● How to complete this task
Reproduce, word for word, the lines in the material below starting with the one that has "Viewport: 644px width, 362px height." and going on through the one that has "Given: Select the". Leave out all pictures.
--------------------------------------------------
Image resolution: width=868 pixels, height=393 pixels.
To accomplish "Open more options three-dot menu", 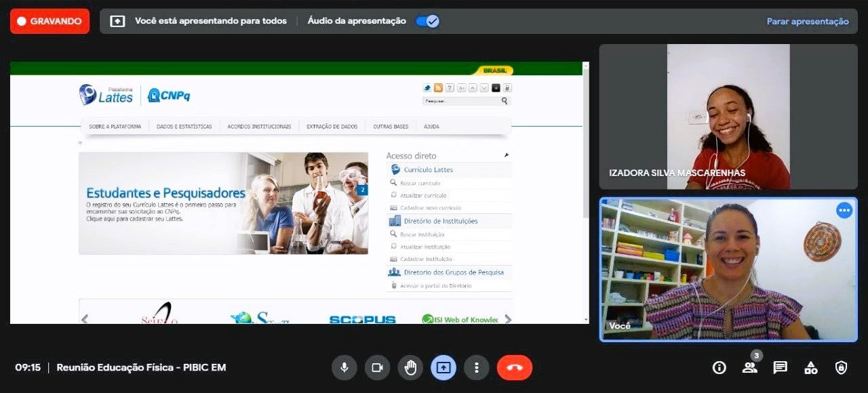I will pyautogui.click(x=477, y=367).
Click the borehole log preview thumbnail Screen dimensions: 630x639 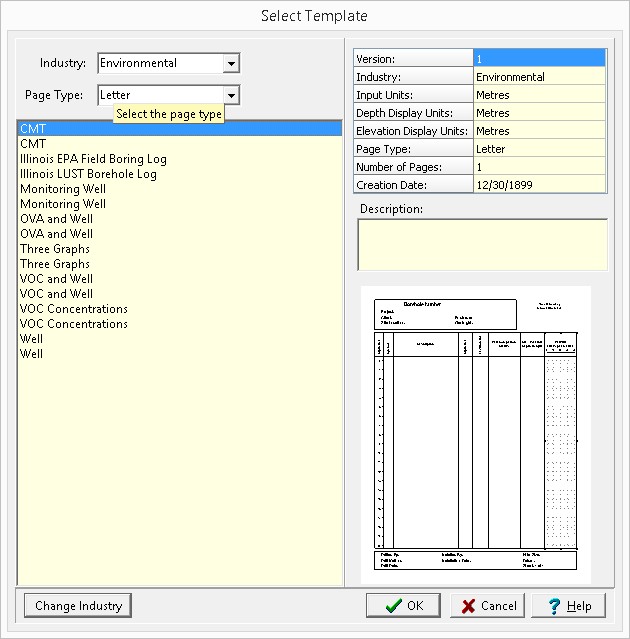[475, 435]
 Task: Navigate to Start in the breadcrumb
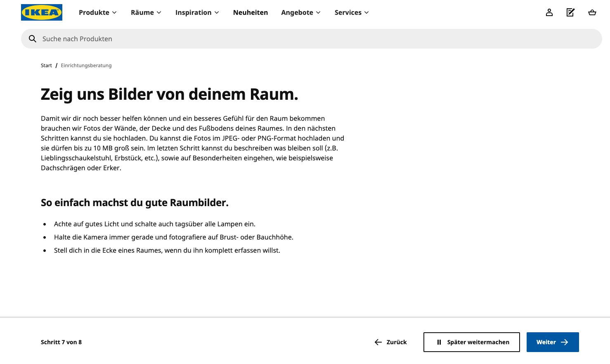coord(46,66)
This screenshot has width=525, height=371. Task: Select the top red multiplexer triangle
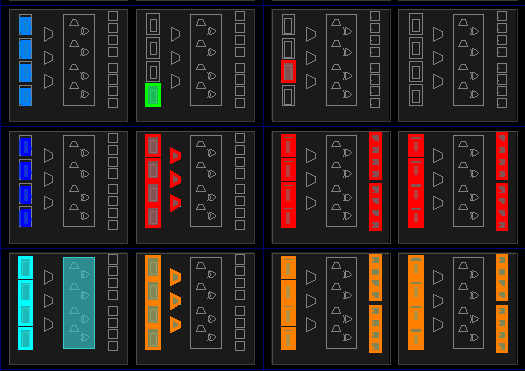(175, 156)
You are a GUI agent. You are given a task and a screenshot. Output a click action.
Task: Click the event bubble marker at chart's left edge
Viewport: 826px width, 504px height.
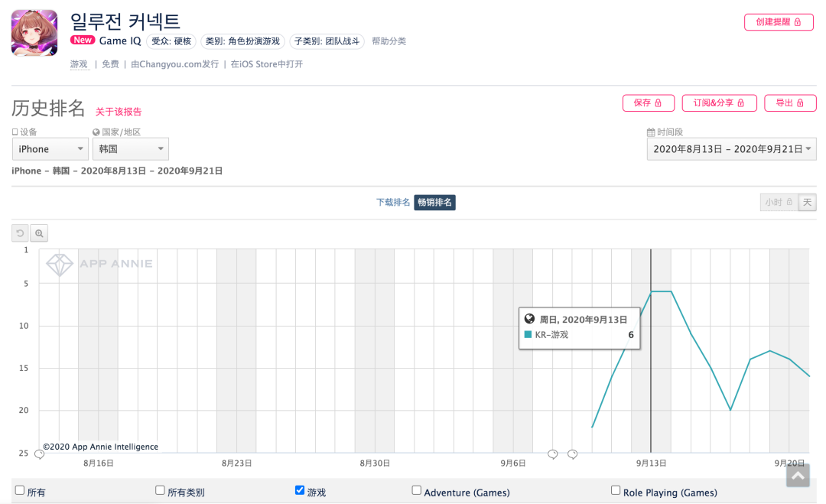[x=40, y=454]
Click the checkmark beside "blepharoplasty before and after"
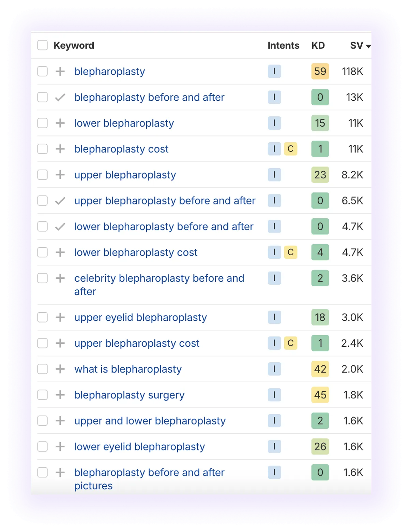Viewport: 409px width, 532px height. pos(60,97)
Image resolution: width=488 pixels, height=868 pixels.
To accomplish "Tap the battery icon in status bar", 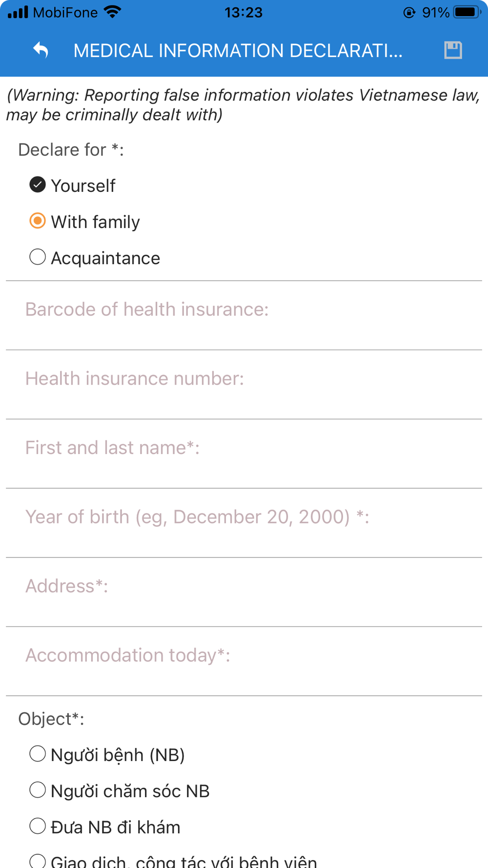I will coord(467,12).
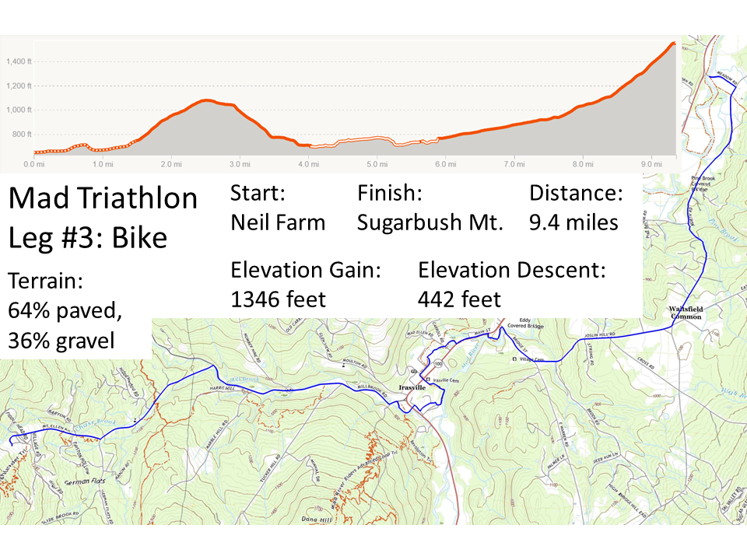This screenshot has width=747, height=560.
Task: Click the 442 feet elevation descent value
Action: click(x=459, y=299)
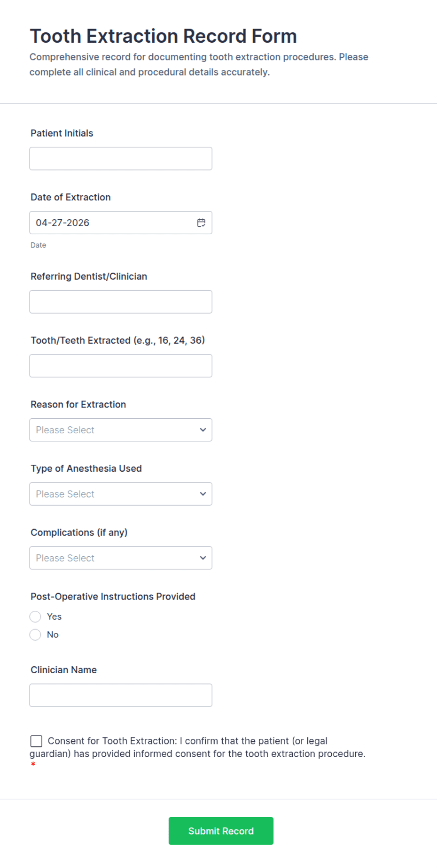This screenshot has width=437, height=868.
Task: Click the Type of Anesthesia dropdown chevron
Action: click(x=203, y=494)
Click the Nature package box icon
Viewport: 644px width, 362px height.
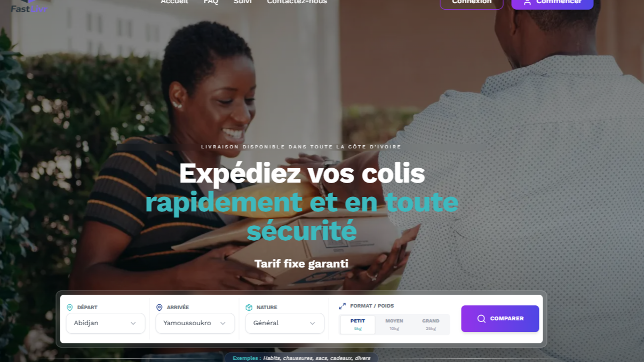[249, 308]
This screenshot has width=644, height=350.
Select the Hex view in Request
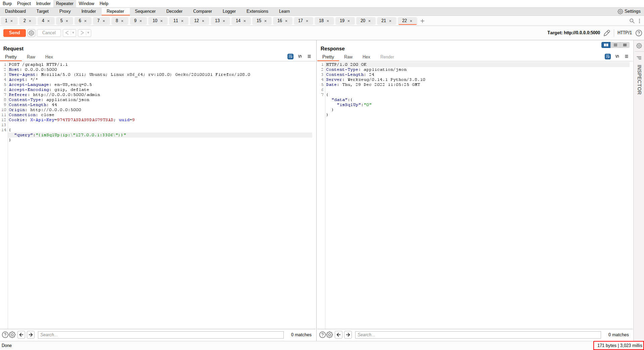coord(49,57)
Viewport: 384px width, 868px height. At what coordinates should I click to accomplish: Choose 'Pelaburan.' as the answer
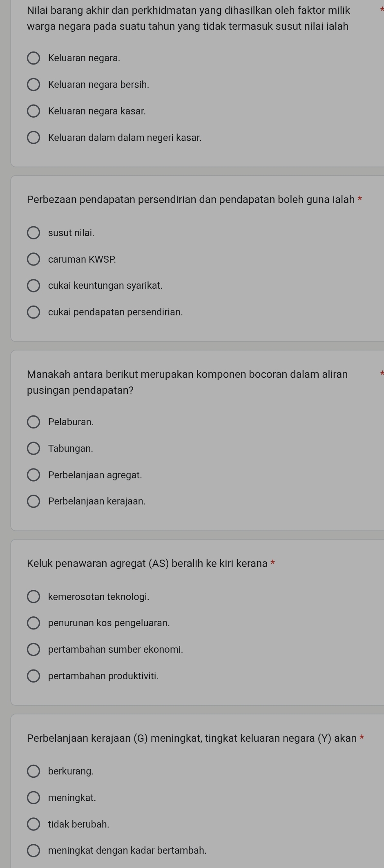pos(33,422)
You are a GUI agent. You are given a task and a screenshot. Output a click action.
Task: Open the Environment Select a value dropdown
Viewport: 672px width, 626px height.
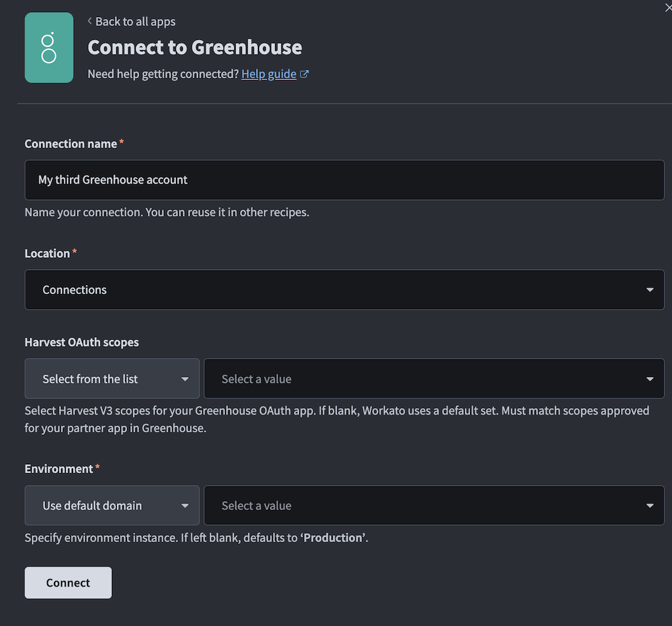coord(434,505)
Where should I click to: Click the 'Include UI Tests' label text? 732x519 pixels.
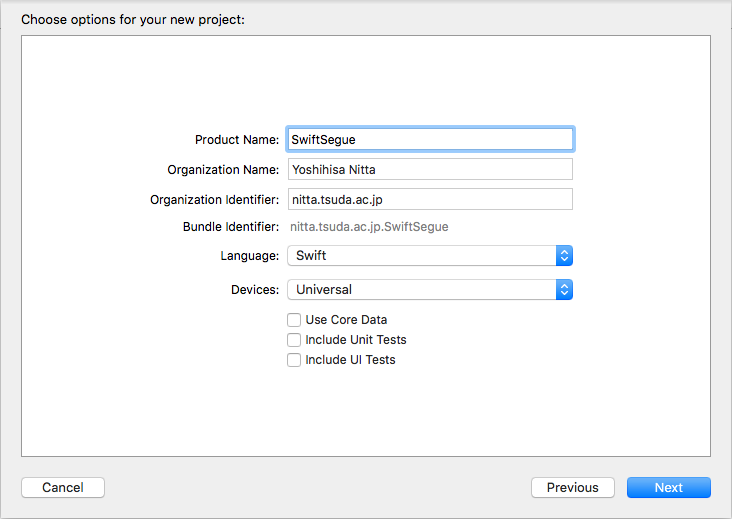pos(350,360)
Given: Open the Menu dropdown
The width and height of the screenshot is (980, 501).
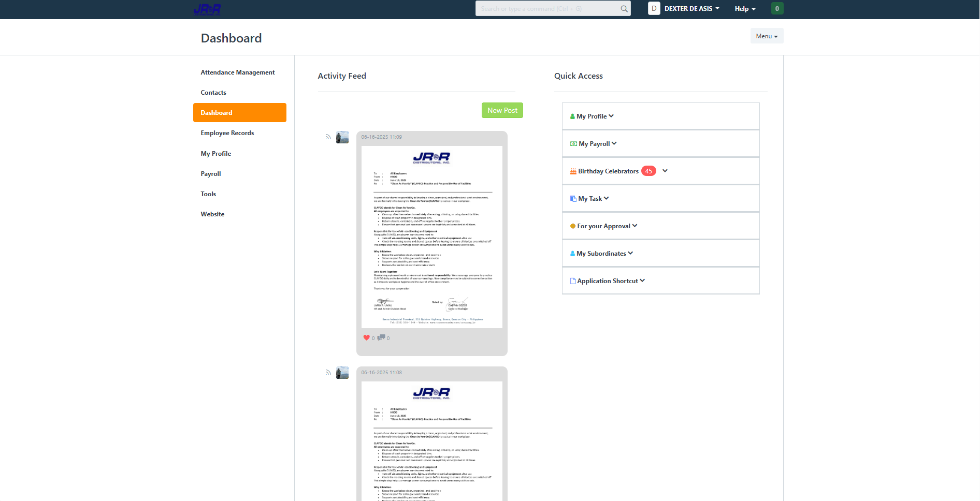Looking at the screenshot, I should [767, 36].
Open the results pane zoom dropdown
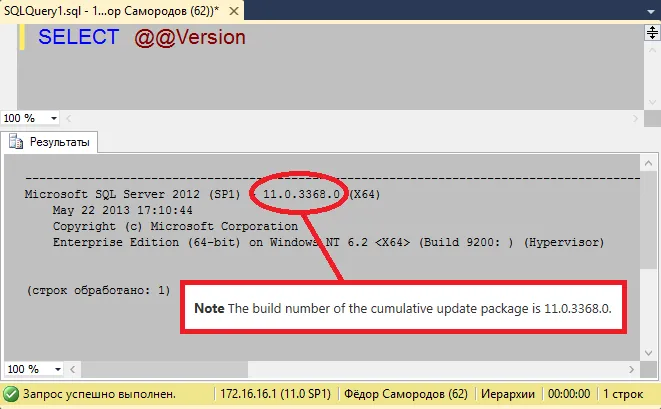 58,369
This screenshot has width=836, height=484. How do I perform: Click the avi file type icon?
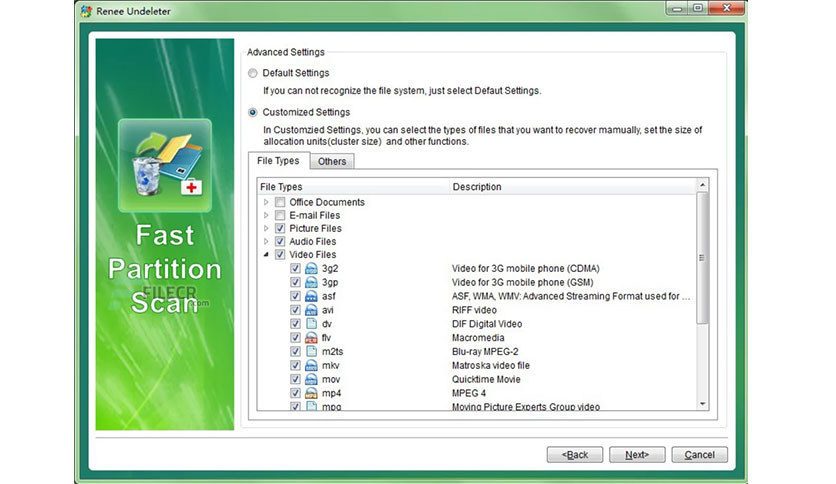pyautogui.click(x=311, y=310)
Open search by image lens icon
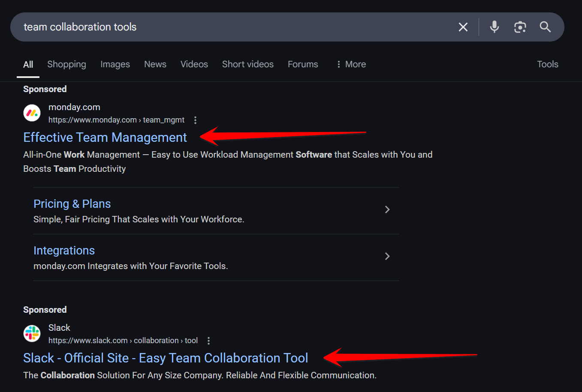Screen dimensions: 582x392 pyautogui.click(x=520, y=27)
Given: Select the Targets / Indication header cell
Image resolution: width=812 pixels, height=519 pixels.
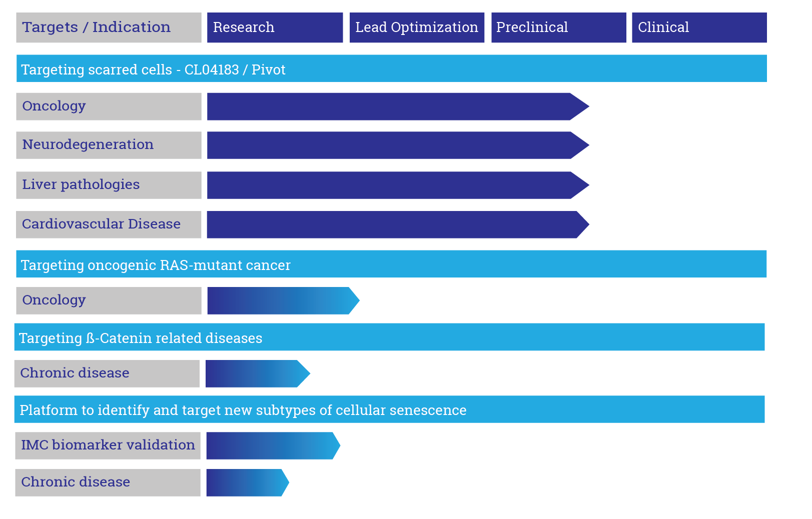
--------------------------------------------------
● Response to the exercise
Viewport: 644px width, 362px height.
[249, 308]
This screenshot has width=644, height=350.
Select the Hex view in Request
coord(49,57)
Viewport: 384px width, 868px height. At what coordinates should I click to accomplish: Choose 'Pelaburan.' as the answer
pos(33,422)
You are a GUI agent. You are given a task and a screenshot. Output a click action.
Task: Open the Environment Select a value dropdown
Viewport: 672px width, 626px height.
coord(434,505)
Where should I click to: Click the 'Include UI Tests' label text? 732x519 pixels.
pos(350,360)
Given: Open the Menu dropdown
The width and height of the screenshot is (980, 501).
Looking at the screenshot, I should [767, 36].
Open the results pane zoom dropdown
 58,369
This screenshot has width=836, height=484. How do I perform: Click the avi file type icon?
pyautogui.click(x=311, y=310)
Open search by image lens icon
Screen dimensions: 582x392 pyautogui.click(x=520, y=27)
Given: Select the Targets / Indication header cell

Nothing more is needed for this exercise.